* [TASK DETAILS]:
In the interview, from "An interview with Chris Pook, Chris Kneifel And John Lopes. Part" up to and including "either he put in.", replace every "outstanding" with "excellent" and give that part again.

* [QUOTED PASSAGE]:
An interview with Chris Pook, Chris Kneifel And John Lopes. Part 2 of 2. Chris Pook: I would like to comment on [CART Steward] Wally [Dallenbach] and the great job he's done with CART over the years. He was the first chief steward, one of...
An interview with Chris Pook, Chris Kneifel And John Lopes.
Part 2 of 2.
Chris Pook: I would like to comment on [CART Steward] Wally [Dallenbach] and the great job he's done with CART over the years. He was the first chief steward, one of the chief stewards, he's done an outstanding job over the years. I think we should recognize him for what he's done, the tremendous work he's done over the years. He was an outstanding official, continues to be an outstanding official. He's worked with Chris this year. We all owe him a great debt of thanks for the long hours and either he put in.
That having been said, like all things in life, things change, things go on. I just want you to know I have absolute confidence in Chris Kneifel as our chief steward. He's going to take our officiating to a new level. As you heard just a few minutes ago, he has totally embraced this concept.
If a guy has made a mistake, but he hasn't gained an advantage as a result of that mistake, why ruin his race for him just for the sake of hitting him? Don't do it. Let him race. He hasn't gained the advantage, let him get on with that. Chris embraced that. We want to enhance driver's careers, not get in the way of them.
Thanks Wally, welcome Chris Kneifel. Thank you for what you're doing for us, Chris.
Q: In the past week there's been some articles in newspapers that a possible night race will take place at Milwaukee next year. In the past you talked about maybe doing a night race at Cleveland. Can you comment on those two possibilities?

* [ENTRIES]:

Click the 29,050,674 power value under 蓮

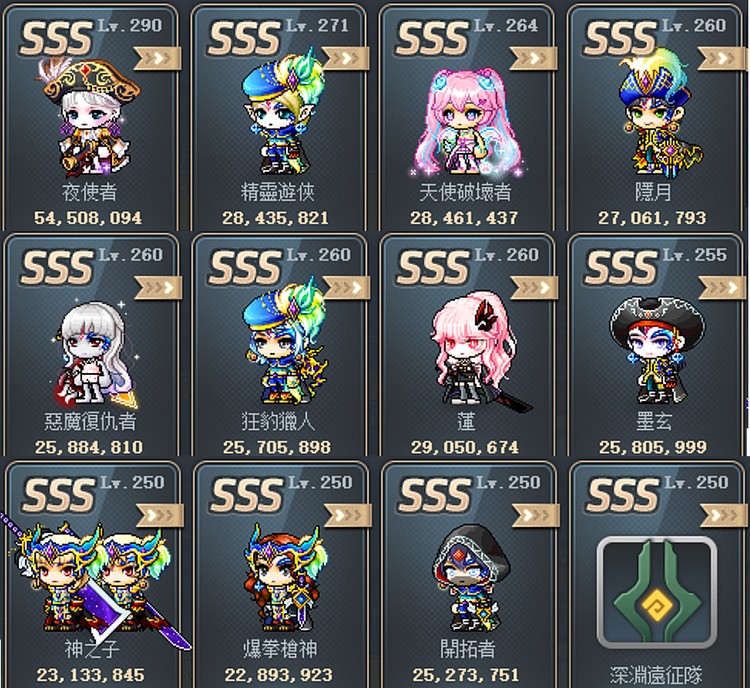point(464,447)
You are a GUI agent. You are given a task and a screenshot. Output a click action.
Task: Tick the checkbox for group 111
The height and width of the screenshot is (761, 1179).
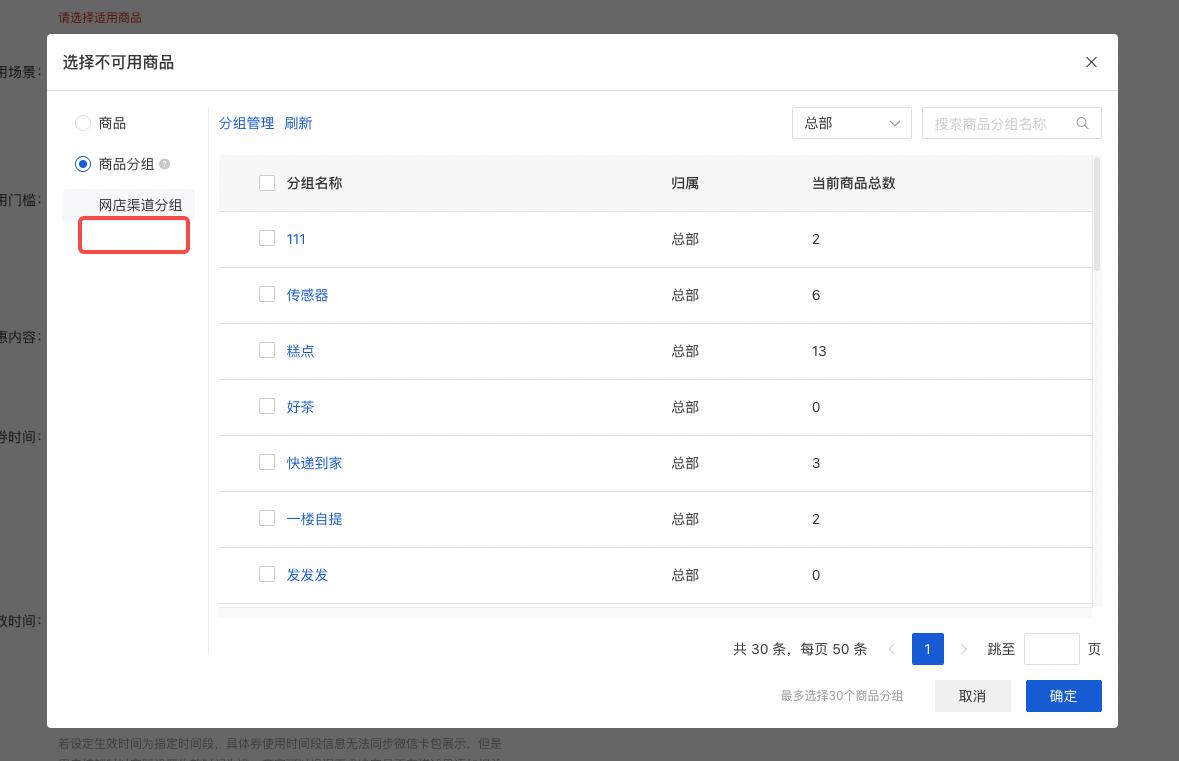(x=267, y=239)
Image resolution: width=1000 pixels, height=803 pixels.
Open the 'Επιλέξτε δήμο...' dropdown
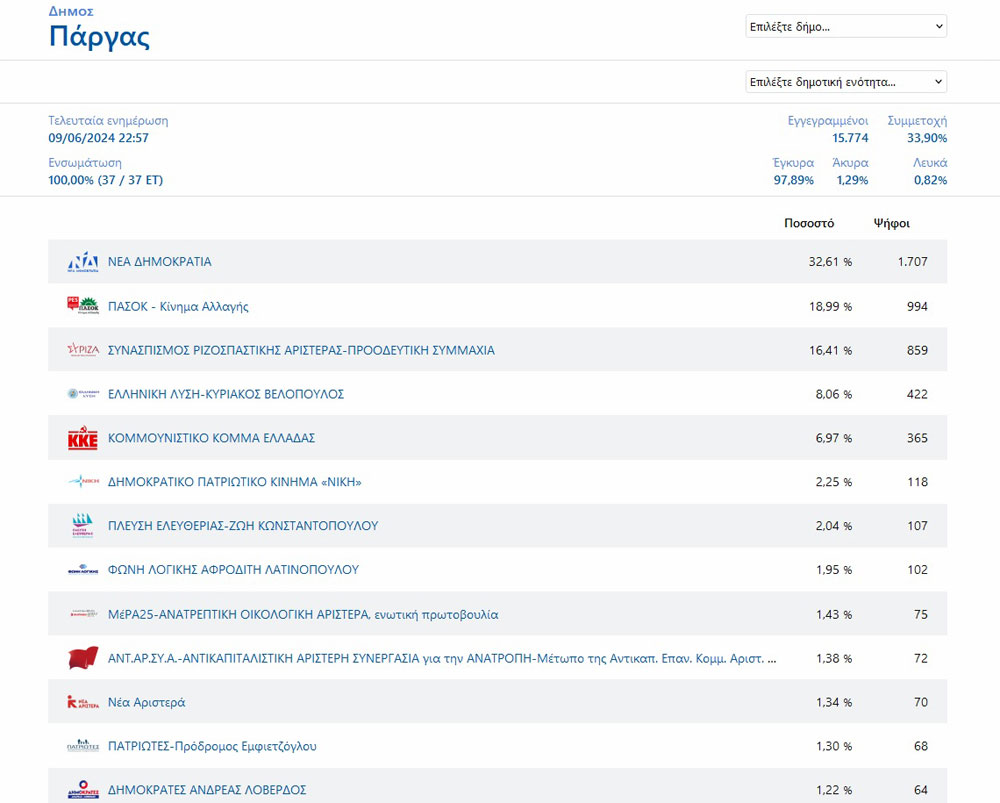pos(846,26)
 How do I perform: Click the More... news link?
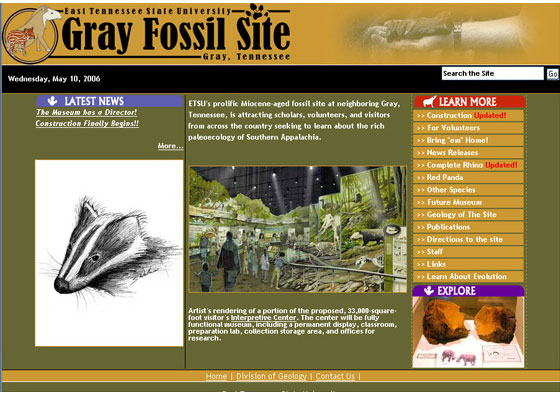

* [TASK SOLUTION]:
An interview with Chris Pook, Chris Kneifel And John Lopes. Part 2 of 2. Chris Pook: I would like to comment on [CART Steward] Wally [Dallenbach] and the great job he's done with CART over the years. He was the first chief steward, one of...
An interview with Chris Pook, Chris Kneifel And John Lopes.
Part 2 of 2.
Chris Pook: I would like to comment on [CART Steward] Wally [Dallenbach] and the great job he's done with CART over the years. He was the first chief steward, one of the chief stewards, he's done an excellent job over the years. I think we should recognize him for what he's done, the tremendous work he's done over the years. He was an excellent official, continues to be an excellent official. He's worked with Chris this year. We all owe him a great debt of thanks for the long hours and either he put in.